Poursuivez le texte ci-dessous sur l’ornementation des maisons haoussa, en reprenant juste après sa dernière phrase.

◆ **TEXTE FOURNI**:
· · · ·
On identifie mieux l’homme quand on regarde la façon dont sa maison est décorée

L’architecture haoussa se compose traditionnellement d’une structure à deux étages constituée de murs en adobe, de petites briquettes d’argile et de paille séchées. La plupart de ces constructions ont peu de fenêtres, parfois juste une porte principale, cernée de décorations – et plus une personne est aisée, plus l’entrée de sa maison est grande. Autrefois, l’ornement d’une maison haoussa montrait l’opulence, la richesse de la famille, attestant que ses propriétaires – principalement des commerçants, des chefs religieux ou des marabouts – possédaient un certain niveau de vie. Plus cette villa était couverte de symboles, plus elle prenait de la valeur.

Façade d’une maison haoussa dans le centre ancien de Zinder. © Roland/CreativeCommons

Façade d’une maison haoussa dans le centre ancien de Zinder. © Roland/CreativeCommons

« Ces ornementations sont uniques en Afrique. Les symboles sont des signes parfois secrets, propres à la famille. Ce sont d’abord des marques d’identité : on identifie mieux l’homme quand on regarde la façon dont sa maison est décorée, explique Moussa Garba… Une autre raison majeure est que les Haoussas aiment impressionner les visiteurs. »
· · · ·
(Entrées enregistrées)
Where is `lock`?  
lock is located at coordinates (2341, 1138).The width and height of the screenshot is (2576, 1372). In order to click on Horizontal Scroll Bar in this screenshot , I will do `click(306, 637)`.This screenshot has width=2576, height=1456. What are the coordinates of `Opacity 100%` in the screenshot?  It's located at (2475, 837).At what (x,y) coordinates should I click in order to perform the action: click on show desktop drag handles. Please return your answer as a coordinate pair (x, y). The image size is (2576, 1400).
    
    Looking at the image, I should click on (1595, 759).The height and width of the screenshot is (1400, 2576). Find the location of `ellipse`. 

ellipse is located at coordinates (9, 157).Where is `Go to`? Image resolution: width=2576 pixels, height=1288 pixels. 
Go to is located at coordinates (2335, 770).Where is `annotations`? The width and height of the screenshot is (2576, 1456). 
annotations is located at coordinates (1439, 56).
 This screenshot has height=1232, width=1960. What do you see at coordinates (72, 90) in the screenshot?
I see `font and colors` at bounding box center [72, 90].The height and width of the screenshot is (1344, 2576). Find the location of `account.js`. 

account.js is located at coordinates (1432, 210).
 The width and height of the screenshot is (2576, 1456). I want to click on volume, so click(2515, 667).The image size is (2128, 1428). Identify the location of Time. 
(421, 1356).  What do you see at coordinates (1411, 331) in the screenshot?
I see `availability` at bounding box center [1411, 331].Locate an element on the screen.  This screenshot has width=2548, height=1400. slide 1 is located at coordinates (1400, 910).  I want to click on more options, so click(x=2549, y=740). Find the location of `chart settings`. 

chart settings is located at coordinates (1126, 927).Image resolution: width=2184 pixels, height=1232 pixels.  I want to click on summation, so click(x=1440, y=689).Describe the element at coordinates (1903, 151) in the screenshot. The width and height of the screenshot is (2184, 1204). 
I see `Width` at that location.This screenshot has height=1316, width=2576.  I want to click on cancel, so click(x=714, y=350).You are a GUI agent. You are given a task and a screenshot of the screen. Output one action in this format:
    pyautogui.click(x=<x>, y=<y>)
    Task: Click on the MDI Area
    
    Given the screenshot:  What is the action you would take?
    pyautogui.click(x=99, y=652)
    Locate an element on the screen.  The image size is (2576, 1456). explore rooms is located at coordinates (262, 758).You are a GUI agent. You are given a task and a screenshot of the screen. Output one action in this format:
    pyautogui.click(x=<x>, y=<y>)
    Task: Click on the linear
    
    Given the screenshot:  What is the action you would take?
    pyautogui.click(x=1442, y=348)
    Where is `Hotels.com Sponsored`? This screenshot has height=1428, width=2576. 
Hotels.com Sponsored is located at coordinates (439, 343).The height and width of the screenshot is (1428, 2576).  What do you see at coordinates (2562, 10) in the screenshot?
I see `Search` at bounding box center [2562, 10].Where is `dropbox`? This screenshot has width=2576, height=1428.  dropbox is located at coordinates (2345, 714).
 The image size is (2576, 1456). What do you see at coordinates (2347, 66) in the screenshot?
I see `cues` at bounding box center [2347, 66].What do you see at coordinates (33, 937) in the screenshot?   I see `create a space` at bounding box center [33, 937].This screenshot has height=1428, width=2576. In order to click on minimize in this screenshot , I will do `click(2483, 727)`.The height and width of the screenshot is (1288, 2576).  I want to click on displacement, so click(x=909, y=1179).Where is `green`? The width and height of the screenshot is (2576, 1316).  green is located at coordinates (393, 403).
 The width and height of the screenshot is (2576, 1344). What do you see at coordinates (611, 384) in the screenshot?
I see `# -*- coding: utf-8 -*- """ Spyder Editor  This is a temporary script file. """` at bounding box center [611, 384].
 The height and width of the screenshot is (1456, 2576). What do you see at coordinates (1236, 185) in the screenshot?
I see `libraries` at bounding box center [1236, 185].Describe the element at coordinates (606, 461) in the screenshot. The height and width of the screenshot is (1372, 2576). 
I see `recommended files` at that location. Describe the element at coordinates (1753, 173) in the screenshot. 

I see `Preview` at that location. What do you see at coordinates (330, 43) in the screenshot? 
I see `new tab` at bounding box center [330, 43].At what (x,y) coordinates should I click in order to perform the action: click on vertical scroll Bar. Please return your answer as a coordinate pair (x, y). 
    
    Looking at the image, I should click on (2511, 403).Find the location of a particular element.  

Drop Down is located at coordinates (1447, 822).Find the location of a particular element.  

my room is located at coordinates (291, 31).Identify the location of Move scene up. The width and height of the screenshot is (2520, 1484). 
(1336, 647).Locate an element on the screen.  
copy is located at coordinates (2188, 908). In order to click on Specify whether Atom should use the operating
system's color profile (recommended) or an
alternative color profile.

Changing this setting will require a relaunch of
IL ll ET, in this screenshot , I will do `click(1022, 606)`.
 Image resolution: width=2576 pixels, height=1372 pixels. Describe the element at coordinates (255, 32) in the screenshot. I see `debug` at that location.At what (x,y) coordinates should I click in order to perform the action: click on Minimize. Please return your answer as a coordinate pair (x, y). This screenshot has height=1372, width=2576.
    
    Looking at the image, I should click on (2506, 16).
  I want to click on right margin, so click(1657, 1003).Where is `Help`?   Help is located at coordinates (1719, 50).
· · · ·
◆ **RÉSULTAT PRODUIT**:
Messages et mystères

Au milieu du XXe siècle, les symboles tels que le sabre, le serpent, l’étoile ou le croissant ornaient encore la plupart des murs des villes du sud du Niger. Le dagin arewa (« sceau du Nord ») est le symbole le plus répandu, la marque de fabrique du peuple haoussa. « Il y a une dimension magique et internationale dans la culture haoussa, qui aurait plus de 9 000 ans, explique le journaliste Salissou Issa, spécialiste du sujet. C’est donc un très vieil héritage, qui serait venu du Yemen, en transitant par l’Égypte, et s’est imposé comme une langue et une culture de tout premier plan dans la sous-région. Le premier journal en haoussa, Gaskiya Taxi Kwabo (« La Vérité vaut plus que l’argent »), date de 1930. »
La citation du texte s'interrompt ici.